• _Document excerpt_

---

Dean of the University of Maryland School of Social Work (SSW) Richard P. Barth, PhD, MSW, capped the School's 2014 Advocacy Day in Annapolis by testifying on behalf of a bill before the House Ways and Means Committee. A group of SSW students was in the crowded hearing room on March 5 as Barth advocated creation of a "much-needed" Ruth M. Kirk Public Social Work Scholarship to increase public support available to social work students.

House Bill 1222 would create a scholarship for bachelor's and master's level social work students who would, in turn, commit themselves to a period of public service that is likely to extend for their entire careers. The bill was introduced by Del. Keith Haynes, JD, MPA, of Baltimore's 44th District, who appeared with Barth and Aline Kirk Watson, daughter of the late Del. Kirk, a community advocate who had previously represented Baltimore's 44th District.

In the photo above, Watson, left, is shown with Haynes; Judy Kirk Price, who is also a daughter of the late Del. Kirk; and Barth, far right. Ruth M. Kirk, who served for 28 years as a delegate from West Baltimore, died in 2011.

"Although the state of Maryland and social work programs, specifically, have endeavored to keep tuition and fees low, the costs are still significant for students and their families," said Barth, calling the bill "an important proposal to increase support available to social work students like those here today who by the time they graduate from a master's program in social work typically have debt from their UM SSW education in excess of $50,000."

Earlier a larger group of SSW students shadowed or heard from legislators, including Sen. Catherine E. Pugh, MBA, of Maryland's 40th District and Del. Mary L. Washington, PhD, MA, of the 43rd District in Baltimore. Washington urged the group to be attuned to the needs of their communities and to find ways to advocate on their behalf.

University of Maryland, Baltimore (UMB) President Jay A. Perman, MD, met with the 40 SSW students during their activities, which were overseen by Michael Reisch, PhD, MSW, MA, the Daniel Thursz Distinguished Professor of Social Justice. "Each year, the School of Social Work brings several dozen students to Annapolis to learn about the legislative process and to begin to acquire the skills involved in policy advocacy. These vital skills help them fulfill the profession's ethical commitment to social justice and meet the needs of the people and communities with whom we work," Reisch said.

---

• _Records provided_
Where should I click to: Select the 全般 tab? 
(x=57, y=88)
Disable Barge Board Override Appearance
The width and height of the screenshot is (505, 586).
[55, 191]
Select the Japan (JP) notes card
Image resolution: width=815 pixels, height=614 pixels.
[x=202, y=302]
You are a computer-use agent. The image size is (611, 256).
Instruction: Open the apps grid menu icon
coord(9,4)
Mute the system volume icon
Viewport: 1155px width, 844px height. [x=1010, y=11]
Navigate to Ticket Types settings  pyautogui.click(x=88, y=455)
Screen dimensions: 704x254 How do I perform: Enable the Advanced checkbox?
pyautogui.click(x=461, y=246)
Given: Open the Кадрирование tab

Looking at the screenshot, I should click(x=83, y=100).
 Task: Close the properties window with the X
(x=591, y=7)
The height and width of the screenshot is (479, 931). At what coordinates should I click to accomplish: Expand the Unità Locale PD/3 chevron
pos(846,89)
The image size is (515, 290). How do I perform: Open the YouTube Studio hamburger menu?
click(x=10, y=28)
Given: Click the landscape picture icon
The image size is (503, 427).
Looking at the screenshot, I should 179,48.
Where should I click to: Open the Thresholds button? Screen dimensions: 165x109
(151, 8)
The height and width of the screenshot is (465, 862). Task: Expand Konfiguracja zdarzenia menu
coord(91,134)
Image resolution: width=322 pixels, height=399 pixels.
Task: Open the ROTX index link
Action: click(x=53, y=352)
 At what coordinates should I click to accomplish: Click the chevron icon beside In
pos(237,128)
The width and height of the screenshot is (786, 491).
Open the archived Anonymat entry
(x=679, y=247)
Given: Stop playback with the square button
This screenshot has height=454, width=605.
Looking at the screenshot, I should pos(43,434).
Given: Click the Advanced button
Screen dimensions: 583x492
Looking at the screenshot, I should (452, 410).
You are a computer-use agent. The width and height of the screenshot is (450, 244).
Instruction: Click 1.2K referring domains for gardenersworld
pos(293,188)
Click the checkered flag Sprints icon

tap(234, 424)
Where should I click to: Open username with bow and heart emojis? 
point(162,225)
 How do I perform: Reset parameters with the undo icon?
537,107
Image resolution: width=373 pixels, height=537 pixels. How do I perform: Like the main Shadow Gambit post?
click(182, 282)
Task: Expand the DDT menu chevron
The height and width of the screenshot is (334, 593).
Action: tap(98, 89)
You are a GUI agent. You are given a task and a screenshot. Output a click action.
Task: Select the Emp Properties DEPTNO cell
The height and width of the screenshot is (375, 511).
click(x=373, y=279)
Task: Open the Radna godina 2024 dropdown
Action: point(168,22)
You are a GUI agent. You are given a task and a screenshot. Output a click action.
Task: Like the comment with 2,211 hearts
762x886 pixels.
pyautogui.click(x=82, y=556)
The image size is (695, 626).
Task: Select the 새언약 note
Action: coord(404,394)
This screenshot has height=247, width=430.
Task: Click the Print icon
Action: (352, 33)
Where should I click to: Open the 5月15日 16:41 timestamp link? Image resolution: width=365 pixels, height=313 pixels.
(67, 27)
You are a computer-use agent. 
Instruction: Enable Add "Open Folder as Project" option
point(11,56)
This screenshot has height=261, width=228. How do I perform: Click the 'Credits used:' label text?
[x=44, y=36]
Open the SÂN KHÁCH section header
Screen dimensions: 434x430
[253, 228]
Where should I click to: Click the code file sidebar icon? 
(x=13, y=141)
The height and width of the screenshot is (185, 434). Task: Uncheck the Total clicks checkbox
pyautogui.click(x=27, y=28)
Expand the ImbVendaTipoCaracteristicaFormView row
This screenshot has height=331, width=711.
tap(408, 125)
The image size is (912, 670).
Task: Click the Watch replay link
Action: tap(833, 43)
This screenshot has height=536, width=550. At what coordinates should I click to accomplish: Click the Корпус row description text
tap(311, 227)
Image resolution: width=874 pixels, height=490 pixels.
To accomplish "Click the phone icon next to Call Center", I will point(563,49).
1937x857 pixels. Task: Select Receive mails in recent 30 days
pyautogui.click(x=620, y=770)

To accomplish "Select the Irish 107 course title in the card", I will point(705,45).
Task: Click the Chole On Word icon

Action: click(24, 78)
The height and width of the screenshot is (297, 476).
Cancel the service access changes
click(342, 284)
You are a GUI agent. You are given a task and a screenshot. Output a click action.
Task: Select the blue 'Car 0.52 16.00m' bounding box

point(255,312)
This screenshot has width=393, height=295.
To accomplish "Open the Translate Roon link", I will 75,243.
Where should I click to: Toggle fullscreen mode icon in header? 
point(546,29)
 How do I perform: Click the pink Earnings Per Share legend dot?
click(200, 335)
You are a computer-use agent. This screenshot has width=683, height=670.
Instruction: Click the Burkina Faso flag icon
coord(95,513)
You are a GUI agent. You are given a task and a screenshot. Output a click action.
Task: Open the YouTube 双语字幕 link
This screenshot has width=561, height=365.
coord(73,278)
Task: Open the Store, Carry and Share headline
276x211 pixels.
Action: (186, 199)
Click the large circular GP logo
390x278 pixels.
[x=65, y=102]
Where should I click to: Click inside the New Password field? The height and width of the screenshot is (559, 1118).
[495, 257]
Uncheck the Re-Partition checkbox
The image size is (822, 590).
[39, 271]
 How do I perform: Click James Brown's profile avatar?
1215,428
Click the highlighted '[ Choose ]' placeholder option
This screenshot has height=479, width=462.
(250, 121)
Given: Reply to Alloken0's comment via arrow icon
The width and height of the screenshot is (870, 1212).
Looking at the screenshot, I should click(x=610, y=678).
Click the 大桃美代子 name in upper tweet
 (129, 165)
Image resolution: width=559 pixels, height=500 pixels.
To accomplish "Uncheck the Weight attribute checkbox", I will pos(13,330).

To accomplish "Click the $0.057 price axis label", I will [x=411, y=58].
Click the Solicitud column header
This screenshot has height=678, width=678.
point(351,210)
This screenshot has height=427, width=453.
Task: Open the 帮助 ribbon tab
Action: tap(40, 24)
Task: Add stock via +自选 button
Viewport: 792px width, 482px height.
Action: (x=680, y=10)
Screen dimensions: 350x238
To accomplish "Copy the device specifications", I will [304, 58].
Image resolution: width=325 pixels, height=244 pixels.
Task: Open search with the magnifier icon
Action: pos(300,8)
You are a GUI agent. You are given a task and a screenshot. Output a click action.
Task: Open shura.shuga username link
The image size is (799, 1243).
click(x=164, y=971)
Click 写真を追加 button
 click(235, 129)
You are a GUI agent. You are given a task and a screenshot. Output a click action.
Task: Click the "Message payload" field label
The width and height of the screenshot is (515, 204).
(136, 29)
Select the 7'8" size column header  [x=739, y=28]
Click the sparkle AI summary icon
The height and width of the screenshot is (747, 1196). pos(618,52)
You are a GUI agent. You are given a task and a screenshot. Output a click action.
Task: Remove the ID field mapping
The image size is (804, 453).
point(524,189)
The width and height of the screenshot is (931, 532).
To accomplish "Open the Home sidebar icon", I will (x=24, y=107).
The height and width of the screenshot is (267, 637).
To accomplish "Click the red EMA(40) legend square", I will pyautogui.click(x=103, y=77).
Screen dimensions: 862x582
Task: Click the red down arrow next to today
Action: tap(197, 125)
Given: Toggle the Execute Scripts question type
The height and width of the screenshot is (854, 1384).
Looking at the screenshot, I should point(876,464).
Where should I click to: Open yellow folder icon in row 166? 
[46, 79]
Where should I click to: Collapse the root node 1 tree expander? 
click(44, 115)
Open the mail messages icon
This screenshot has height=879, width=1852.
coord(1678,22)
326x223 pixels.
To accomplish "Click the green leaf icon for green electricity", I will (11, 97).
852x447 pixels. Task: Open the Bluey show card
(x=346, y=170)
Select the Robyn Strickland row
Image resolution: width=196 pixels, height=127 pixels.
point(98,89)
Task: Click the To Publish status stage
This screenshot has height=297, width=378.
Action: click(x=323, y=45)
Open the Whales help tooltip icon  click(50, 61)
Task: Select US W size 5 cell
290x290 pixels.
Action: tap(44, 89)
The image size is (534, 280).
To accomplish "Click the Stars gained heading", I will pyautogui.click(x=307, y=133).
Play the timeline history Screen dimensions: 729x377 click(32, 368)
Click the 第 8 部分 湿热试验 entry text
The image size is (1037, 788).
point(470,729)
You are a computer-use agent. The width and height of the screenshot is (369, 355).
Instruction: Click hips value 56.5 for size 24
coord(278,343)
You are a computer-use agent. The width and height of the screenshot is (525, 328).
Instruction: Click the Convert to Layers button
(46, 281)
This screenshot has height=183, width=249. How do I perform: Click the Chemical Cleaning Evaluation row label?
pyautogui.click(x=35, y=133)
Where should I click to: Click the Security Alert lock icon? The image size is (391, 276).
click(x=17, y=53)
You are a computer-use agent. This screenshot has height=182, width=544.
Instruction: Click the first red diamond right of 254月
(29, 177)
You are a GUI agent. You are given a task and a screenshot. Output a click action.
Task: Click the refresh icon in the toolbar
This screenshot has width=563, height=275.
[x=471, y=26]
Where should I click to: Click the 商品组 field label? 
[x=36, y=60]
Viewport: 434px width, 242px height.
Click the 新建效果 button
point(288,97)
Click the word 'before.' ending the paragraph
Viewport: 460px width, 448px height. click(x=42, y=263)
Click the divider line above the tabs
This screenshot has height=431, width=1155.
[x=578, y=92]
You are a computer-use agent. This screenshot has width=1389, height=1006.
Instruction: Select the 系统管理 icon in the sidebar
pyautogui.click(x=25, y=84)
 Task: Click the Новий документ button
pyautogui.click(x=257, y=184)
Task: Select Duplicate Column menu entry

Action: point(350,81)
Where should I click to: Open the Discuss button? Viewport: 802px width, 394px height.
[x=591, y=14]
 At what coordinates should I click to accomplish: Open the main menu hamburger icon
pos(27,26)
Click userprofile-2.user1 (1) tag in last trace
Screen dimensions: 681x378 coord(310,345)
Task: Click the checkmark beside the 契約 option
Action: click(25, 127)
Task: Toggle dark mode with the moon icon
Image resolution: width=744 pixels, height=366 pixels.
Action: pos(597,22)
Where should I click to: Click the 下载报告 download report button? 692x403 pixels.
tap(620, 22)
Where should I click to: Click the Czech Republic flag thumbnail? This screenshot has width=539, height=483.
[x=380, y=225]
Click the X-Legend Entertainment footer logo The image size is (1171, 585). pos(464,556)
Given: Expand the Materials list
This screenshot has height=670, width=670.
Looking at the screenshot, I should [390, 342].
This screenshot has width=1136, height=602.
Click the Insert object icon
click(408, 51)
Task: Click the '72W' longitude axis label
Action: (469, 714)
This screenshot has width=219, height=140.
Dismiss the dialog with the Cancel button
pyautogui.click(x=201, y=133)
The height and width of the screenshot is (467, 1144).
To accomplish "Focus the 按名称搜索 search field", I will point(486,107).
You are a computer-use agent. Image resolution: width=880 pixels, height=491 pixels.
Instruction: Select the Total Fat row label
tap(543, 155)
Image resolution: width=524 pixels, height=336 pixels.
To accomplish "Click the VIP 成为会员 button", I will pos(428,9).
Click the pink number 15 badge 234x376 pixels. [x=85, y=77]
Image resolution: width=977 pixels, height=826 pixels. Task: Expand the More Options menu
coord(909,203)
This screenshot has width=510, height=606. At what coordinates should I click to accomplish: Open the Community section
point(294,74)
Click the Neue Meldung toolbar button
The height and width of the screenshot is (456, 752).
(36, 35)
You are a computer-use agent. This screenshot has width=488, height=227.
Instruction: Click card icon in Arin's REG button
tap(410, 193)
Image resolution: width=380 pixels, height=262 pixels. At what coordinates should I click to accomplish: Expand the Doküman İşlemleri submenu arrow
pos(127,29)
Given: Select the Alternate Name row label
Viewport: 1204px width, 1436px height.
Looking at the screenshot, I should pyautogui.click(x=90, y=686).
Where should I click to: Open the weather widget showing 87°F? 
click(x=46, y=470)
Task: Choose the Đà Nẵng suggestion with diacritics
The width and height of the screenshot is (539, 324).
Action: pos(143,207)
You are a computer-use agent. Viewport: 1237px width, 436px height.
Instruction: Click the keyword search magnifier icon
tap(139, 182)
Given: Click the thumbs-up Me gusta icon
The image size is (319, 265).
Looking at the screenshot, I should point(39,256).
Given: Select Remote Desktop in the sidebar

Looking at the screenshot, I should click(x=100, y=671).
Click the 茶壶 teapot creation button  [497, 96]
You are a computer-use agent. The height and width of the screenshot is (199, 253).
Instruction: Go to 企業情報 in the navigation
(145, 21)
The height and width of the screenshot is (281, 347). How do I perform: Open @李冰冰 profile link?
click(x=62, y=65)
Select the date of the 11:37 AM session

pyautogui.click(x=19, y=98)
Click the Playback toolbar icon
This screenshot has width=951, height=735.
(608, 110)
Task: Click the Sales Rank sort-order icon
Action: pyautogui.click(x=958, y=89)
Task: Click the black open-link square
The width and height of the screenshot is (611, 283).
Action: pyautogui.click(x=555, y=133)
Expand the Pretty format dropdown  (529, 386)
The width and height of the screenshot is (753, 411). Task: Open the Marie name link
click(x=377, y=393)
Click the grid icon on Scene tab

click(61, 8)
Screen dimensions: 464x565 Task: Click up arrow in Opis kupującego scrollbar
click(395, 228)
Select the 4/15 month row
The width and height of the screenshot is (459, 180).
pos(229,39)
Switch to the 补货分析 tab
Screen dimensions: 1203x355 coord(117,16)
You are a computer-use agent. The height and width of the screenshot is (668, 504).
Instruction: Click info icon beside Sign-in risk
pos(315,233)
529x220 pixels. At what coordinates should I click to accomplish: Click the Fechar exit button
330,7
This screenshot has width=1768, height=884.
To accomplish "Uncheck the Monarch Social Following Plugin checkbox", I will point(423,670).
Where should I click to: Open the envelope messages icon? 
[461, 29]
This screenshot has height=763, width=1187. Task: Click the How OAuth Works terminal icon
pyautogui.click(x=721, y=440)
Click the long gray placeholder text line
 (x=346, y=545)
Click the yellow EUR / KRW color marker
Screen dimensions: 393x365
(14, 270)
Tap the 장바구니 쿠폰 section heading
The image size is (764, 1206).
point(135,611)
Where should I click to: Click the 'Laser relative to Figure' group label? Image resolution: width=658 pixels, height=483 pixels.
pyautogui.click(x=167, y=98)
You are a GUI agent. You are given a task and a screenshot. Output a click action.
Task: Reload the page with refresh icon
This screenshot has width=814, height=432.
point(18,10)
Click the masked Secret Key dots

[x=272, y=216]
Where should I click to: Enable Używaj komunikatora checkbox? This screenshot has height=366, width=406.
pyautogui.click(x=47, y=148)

---

• _Set of tasks_
- 1) Answer these questions about the Advocacy Day article:
(a) Before which committee did Barth testify?
(b) For how many years did Ruth M. Kirk serve as a delegate from West Baltimore?
(c) How many SSW students did Jay A. Perman meet with?
- 2) Decide whether each statement agrees with the Advocacy Day article, and quote the words that settle it:
(a) Del. Keith Haynes introduced House Bill 1222.
(b) Sen. Catherine E. Pugh represents the 43rd District.
(c) The proposed scholarship would be open only to master's level students.
- 3) Reproduce word for word the part of the Advocacy Day article starting at "In the photo" and ending at "died in 2011.".

• _Results of the exercise_
- 1)
(a) The House Ways and Means Committee.
(b) 28 years.
(c) 40 students.

- 2)
(a) Yes: "The bill was introduced by Del. Keith Haynes, JD, MPA, of Baltimore's 44th District"
(b) No: "Sen. Catherine E. Pugh, MBA, of Maryland's 40th District"
(c) No: "a scholarship for bachelor's and master's level social work students"

- 3)
In the photo above, Watson, left, is shown with Haynes; Judy Kirk Price, who is also a daughter of the late Del. Kirk; and Barth, far right. Ruth M. Kirk, who served for 28 years as a delegate from West Baltimore, died in 2011.